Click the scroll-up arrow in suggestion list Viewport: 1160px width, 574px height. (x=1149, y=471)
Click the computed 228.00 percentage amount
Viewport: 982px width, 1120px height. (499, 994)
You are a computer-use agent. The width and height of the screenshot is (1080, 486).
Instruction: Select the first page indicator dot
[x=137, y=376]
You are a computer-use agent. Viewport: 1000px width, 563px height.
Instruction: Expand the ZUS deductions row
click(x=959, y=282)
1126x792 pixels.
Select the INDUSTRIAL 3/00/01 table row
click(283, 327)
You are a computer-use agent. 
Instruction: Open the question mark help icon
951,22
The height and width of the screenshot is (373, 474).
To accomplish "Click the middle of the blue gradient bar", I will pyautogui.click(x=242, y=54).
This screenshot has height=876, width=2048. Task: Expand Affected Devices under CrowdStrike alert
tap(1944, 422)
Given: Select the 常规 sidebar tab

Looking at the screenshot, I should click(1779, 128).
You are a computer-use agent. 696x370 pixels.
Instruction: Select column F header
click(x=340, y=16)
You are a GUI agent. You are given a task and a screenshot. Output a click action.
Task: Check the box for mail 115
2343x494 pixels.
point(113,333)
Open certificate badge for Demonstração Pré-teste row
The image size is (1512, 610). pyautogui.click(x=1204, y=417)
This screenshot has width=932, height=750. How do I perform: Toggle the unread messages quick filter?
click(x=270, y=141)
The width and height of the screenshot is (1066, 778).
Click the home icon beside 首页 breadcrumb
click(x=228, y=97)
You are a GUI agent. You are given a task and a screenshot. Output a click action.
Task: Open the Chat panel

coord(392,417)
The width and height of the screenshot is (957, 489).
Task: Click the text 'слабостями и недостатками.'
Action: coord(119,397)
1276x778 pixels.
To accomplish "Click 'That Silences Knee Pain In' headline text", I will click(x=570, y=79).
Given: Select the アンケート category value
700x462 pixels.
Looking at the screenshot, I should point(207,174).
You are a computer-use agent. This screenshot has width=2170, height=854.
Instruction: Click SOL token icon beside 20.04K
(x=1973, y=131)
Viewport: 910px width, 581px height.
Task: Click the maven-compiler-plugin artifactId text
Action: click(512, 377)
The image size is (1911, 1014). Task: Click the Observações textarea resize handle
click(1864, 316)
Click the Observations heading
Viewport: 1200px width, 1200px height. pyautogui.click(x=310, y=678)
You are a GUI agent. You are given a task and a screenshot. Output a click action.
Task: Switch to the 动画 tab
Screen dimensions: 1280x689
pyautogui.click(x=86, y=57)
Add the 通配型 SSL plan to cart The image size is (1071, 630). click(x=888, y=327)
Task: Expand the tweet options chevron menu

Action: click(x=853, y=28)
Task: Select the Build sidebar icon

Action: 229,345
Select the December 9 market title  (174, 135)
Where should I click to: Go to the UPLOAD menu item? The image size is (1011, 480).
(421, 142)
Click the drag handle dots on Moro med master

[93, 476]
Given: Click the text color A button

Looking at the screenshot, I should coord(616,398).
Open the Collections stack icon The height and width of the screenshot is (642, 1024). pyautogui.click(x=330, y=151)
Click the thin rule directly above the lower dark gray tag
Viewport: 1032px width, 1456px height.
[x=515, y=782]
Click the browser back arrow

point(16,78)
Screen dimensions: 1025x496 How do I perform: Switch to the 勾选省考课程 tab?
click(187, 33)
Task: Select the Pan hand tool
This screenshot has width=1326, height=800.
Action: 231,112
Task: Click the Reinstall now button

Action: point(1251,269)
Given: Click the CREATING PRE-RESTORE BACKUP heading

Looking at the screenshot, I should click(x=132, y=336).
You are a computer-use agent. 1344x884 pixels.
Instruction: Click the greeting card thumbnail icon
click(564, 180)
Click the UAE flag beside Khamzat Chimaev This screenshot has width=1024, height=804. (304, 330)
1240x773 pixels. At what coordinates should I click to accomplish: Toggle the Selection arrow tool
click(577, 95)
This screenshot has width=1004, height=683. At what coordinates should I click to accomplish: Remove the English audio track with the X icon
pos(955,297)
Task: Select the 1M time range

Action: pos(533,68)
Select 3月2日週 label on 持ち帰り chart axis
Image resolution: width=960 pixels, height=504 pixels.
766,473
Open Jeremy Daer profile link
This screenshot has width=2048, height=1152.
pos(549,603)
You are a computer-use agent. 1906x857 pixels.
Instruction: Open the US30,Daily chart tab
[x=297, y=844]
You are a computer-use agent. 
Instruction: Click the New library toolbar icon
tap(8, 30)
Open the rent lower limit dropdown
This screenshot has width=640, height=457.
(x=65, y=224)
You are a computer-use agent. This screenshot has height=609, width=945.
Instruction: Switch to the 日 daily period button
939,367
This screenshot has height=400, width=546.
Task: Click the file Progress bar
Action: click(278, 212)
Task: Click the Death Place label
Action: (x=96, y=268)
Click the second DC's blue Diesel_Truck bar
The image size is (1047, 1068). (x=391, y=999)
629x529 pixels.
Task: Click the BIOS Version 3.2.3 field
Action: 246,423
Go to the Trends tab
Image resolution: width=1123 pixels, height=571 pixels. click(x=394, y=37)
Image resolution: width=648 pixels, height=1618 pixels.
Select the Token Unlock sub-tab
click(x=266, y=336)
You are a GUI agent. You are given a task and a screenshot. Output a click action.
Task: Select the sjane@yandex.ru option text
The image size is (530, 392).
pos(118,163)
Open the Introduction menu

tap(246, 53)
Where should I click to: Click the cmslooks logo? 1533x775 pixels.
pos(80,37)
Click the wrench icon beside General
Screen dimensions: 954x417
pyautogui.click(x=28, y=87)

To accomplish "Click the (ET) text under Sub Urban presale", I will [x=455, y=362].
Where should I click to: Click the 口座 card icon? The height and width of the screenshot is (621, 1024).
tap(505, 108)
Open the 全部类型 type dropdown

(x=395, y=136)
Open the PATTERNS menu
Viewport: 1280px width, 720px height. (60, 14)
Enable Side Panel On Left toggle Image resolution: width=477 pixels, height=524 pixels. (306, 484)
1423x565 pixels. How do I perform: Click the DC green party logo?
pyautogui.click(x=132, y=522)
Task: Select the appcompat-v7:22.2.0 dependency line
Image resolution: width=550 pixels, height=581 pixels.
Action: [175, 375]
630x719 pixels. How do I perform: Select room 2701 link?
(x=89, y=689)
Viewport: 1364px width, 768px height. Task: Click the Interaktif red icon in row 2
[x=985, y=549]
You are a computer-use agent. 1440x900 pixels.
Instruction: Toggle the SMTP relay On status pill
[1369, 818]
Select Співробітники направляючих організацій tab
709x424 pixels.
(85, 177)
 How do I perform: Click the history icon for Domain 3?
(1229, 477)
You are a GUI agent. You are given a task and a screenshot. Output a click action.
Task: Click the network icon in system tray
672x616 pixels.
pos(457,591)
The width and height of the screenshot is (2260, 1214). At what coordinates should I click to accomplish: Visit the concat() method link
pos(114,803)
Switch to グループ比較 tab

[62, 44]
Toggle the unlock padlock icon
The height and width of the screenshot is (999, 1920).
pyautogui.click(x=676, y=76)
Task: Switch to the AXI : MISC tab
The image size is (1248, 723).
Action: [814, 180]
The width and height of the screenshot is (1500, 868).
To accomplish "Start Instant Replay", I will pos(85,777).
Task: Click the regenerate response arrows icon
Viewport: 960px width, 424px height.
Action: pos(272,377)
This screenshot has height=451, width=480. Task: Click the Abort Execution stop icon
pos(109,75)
━━━━━━━━━━━━━━━━━━━━
Of the lines above, retype only those from the line containing "Open the 全部类型 type dropdown" through the line containing "Enable Side Panel", including both, exactly.

Open the 全部类型 type dropdown

(x=395, y=136)
Open the PATTERNS menu
Viewport: 1280px width, 720px height. (60, 14)
Enable Side Panel On Left toggle Image resolution: width=477 pixels, height=524 pixels. (306, 484)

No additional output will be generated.